Selection |
# See through Concrete!



## TxBuilder (Feb 8, 2010)

Check it out!

Transparent Concrete Walls | Telovation.com


----------



## mudmixer (Feb 8, 2010)

Looks cute.

Leave it to the high tech Europeans to develop something new. A little competition for the glass block, but little market potential in U.S. style home construction.

It has to be too pricey for the U.S.

Dick


----------



## Nestor_Kelebay (Feb 8, 2010)

That's how progress is made, tho.  I can't think of much use for concrete blocks with fiberoptic fibers embedded in them either.  But, that same principle might have application somewhere else.  It's the same with everything.

The BASF company makes Basotect foam.  That foam was originally used in aeroplane seat cushions because it wasn't flammable.  It wasn't until someone tried to use the stuff to clean a mark off a wall that they discovered the Magic Eraser.

Product literature - Basotect (MF)

Maybe those concrete blocks with the hard glass fibers embedded in them are the ideal thing for cutting through rock (as when making a tunnel through a mountain).


----------



## FlowerBear (Feb 8, 2010)

Looks kinda weird. Have to see it in person.


----------



## TxBuilder (Feb 9, 2010)

If we can run fiber optic through concrete the possibilities are endless.


----------



## DeckPro (Feb 10, 2010)

I dont think you would see much really, I mean she is hugging the wall just to see an outline shaddow. step back 6' then what. LOL I have never hugged a brick wall before.


----------



## TxBuilder (Feb 10, 2010)

I have hugged a brick wall and it's not nearly as cool as that.


----------

Raw data |
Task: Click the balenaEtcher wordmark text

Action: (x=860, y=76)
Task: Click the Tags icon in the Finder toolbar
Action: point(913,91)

Task to carry out | Reproduce the full thread on see-through concrete, word for word. The listing plays no part in what comes next.

Task output |
# See through Concrete!



## TxBuilder (Feb 8, 2010)

Check it out!

Transparent Concrete Walls | Telovation.com


----------



## mudmixer (Feb 8, 2010)

Looks cute.

Leave it to the high tech Europeans to develop something new. A little competition for the glass block, but little market potential in U.S. style home construction.

It has to be too pricey for the U.S.

Dick


----------



## Nestor_Kelebay (Feb 8, 2010)

That's how progress is made, tho.  I can't think of much use for concrete blocks with fiberoptic fibers embedded in them either.  But, that same principle might have application somewhere else.  It's the same with everything.

The BASF company makes Basotect foam.  That foam was originally used in aeroplane seat cushions because it wasn't flammable.  It wasn't until someone tried to use the stuff to clean a mark off a wall that they discovered the Magic Eraser.

Product literature - Basotect (MF)

Maybe those concrete blocks with the hard glass fibers embedded in them are the ideal thing for cutting through rock (as when making a tunnel through a mountain).


----------



## FlowerBear (Feb 8, 2010)

Looks kinda weird. Have to see it in person.


----------



## TxBuilder (Feb 9, 2010)

If we can run fiber optic through concrete the possibilities are endless.


----------



## DeckPro (Feb 10, 2010)

I dont think you would see much really, I mean she is hugging the wall just to see an outline shaddow. step back 6' then what. LOL I have never hugged a brick wall before.


----------



## TxBuilder (Feb 10, 2010)

I have hugged a brick wall and it's not nearly as cool as that.


----------